I don't think that's necessarily true as some prefer the illusion of large displacement over sheer power. I mean, on an auto X I imagine a supercharger would be better with low boost at low RPM and medium boost at medium RPM and high boost at high RPM rather than full boost from medium to high RPM. Especially those 16G turbos on the ZPI kits, I imagine an auto crosser will hit a turn, heel toe into the next straight and spin out.
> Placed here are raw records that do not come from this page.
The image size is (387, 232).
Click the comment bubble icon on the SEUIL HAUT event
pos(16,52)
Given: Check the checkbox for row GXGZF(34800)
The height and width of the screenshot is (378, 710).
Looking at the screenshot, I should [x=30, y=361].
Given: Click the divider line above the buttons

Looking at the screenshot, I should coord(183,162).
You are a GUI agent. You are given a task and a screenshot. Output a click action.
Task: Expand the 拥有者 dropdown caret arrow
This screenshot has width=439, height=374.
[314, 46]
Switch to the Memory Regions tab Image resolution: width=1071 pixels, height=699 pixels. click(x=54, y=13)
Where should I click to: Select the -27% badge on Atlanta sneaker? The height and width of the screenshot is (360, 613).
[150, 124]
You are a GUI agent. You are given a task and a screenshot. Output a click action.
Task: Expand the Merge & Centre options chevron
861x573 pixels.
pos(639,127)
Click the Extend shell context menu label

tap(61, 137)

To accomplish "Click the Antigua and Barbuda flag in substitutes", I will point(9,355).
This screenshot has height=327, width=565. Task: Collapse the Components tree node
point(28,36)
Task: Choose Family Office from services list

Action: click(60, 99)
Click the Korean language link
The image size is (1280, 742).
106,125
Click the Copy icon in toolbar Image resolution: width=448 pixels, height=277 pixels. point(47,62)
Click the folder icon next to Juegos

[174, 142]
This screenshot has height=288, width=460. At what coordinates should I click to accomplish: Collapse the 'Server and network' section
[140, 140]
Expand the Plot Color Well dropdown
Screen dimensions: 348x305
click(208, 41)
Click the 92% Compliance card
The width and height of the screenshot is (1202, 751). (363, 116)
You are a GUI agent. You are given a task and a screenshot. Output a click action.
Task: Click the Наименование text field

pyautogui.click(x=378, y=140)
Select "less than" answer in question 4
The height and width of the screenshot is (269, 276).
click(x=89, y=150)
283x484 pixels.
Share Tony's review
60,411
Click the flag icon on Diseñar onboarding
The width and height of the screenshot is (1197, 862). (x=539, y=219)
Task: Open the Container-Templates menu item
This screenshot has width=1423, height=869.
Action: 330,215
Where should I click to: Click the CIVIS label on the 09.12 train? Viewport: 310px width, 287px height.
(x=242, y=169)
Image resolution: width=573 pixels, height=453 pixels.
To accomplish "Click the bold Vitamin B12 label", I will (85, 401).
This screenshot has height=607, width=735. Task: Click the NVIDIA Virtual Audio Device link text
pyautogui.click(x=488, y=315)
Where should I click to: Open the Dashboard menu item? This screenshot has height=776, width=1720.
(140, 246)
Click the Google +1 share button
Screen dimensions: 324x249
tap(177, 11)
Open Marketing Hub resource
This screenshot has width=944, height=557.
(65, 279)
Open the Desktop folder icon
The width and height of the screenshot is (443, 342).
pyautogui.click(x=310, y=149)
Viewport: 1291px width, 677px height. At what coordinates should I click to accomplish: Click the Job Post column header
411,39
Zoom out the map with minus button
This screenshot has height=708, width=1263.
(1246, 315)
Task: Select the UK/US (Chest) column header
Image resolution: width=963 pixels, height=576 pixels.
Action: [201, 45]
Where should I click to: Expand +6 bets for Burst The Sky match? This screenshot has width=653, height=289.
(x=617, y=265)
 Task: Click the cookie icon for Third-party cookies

If I actually am not delusional, the boost will all vent and come back almost at once resulting in a "kick" rather than a build up of power that would come from the supercharger.

I hate to cite an anime for anything but in Initial D 4th Stage, Wataru drives a 4AGZE powered AE86 and has much greater stability than he does the first time he appears (in 2nd or 3rd Stage I don't remember) with a "butt kicking turbo." The first time he races Takumi, after each turn he experiences an instant of lag (it's longer than that instant would be on our 2AZs but there'll still be an instant) and a sudden kick of boost that causes the rear end to wiggle. Of course, we have FF setups so we won't have tail swing but we'll get some front wheel spin.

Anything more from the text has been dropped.